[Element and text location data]
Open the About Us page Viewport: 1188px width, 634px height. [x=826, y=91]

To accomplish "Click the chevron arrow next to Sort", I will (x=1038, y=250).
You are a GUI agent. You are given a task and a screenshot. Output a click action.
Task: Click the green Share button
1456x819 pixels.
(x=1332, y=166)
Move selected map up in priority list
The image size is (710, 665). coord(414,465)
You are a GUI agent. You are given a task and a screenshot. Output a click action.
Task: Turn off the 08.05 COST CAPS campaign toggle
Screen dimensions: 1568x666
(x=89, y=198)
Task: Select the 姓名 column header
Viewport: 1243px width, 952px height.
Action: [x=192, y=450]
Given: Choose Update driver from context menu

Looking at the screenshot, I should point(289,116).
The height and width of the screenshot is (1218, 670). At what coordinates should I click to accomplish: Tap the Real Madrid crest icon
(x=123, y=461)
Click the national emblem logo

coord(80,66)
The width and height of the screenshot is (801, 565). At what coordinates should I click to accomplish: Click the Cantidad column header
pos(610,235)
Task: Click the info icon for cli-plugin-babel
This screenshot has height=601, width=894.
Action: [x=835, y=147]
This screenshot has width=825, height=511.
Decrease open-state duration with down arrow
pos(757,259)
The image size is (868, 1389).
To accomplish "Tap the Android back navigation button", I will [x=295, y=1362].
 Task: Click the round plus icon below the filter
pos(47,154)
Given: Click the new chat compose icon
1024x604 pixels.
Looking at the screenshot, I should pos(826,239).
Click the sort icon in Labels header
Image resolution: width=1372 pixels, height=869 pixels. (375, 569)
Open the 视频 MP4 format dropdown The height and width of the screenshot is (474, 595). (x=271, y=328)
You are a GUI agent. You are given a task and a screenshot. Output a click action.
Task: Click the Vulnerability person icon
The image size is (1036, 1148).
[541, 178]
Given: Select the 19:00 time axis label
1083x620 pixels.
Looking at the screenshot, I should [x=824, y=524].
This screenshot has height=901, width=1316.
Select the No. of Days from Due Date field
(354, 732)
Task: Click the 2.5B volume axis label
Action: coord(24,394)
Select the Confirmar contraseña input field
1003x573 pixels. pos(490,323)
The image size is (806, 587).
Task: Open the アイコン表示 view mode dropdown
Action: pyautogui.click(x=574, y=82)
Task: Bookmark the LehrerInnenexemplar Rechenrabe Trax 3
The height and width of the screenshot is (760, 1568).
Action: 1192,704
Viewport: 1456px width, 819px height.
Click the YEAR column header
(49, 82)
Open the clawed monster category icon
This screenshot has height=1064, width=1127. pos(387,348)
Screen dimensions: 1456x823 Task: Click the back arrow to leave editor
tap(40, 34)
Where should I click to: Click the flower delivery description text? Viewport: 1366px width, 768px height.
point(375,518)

| DO THIS |
Reproduce all the items above, renaming "column header" to "column heading" wherever it appears and leaving everything else unchanged.

| ANSWER TO THIS TASK |
Open the About Us page Viewport: 1188px width, 634px height. [x=826, y=91]

To accomplish "Click the chevron arrow next to Sort", I will (x=1038, y=250).
You are a GUI agent. You are given a task and a screenshot. Output a click action.
Task: Click the green Share button
1456x819 pixels.
(x=1332, y=166)
Move selected map up in priority list
The image size is (710, 665). coord(414,465)
You are a GUI agent. You are given a task and a screenshot. Output a click action.
Task: Turn off the 08.05 COST CAPS campaign toggle
Screen dimensions: 1568x666
(x=89, y=198)
Task: Select the 姓名 column heading
Viewport: 1243px width, 952px height.
Action: [x=192, y=450]
Given: Choose Update driver from context menu

Looking at the screenshot, I should point(289,116).
The height and width of the screenshot is (1218, 670). At what coordinates should I click to accomplish: Tap the Real Madrid crest icon
(x=123, y=461)
Click the national emblem logo

coord(80,66)
The width and height of the screenshot is (801, 565). At what coordinates should I click to accomplish: Click the Cantidad column heading
pos(610,235)
Task: Click the info icon for cli-plugin-babel
This screenshot has height=601, width=894.
Action: [x=835, y=147]
This screenshot has width=825, height=511.
Decrease open-state duration with down arrow
pos(757,259)
The image size is (868, 1389).
To accomplish "Tap the Android back navigation button", I will [x=295, y=1362].
 Task: Click the round plus icon below the filter
pos(47,154)
Given: Click the new chat compose icon
1024x604 pixels.
Looking at the screenshot, I should pos(826,239).
Click the sort icon in Labels header
Image resolution: width=1372 pixels, height=869 pixels. (375, 569)
Open the 视频 MP4 format dropdown The height and width of the screenshot is (474, 595). (x=271, y=328)
You are a GUI agent. You are given a task and a screenshot. Output a click action.
Task: Click the Vulnerability person icon
The image size is (1036, 1148).
[541, 178]
Given: Select the 19:00 time axis label
1083x620 pixels.
Looking at the screenshot, I should [x=824, y=524].
This screenshot has height=901, width=1316.
Select the No. of Days from Due Date field
(354, 732)
Task: Click the 2.5B volume axis label
Action: coord(24,394)
Select the Confirmar contraseña input field
1003x573 pixels. pos(490,323)
The image size is (806, 587).
Task: Open the アイコン表示 view mode dropdown
Action: pyautogui.click(x=574, y=82)
Task: Bookmark the LehrerInnenexemplar Rechenrabe Trax 3
The height and width of the screenshot is (760, 1568).
Action: 1192,704
Viewport: 1456px width, 819px height.
Click the YEAR column heading
(49, 82)
Open the clawed monster category icon
This screenshot has height=1064, width=1127. pos(387,348)
Screen dimensions: 1456x823 Task: Click the back arrow to leave editor
tap(40, 34)
Where should I click to: Click the flower delivery description text? Viewport: 1366px width, 768px height.
point(375,518)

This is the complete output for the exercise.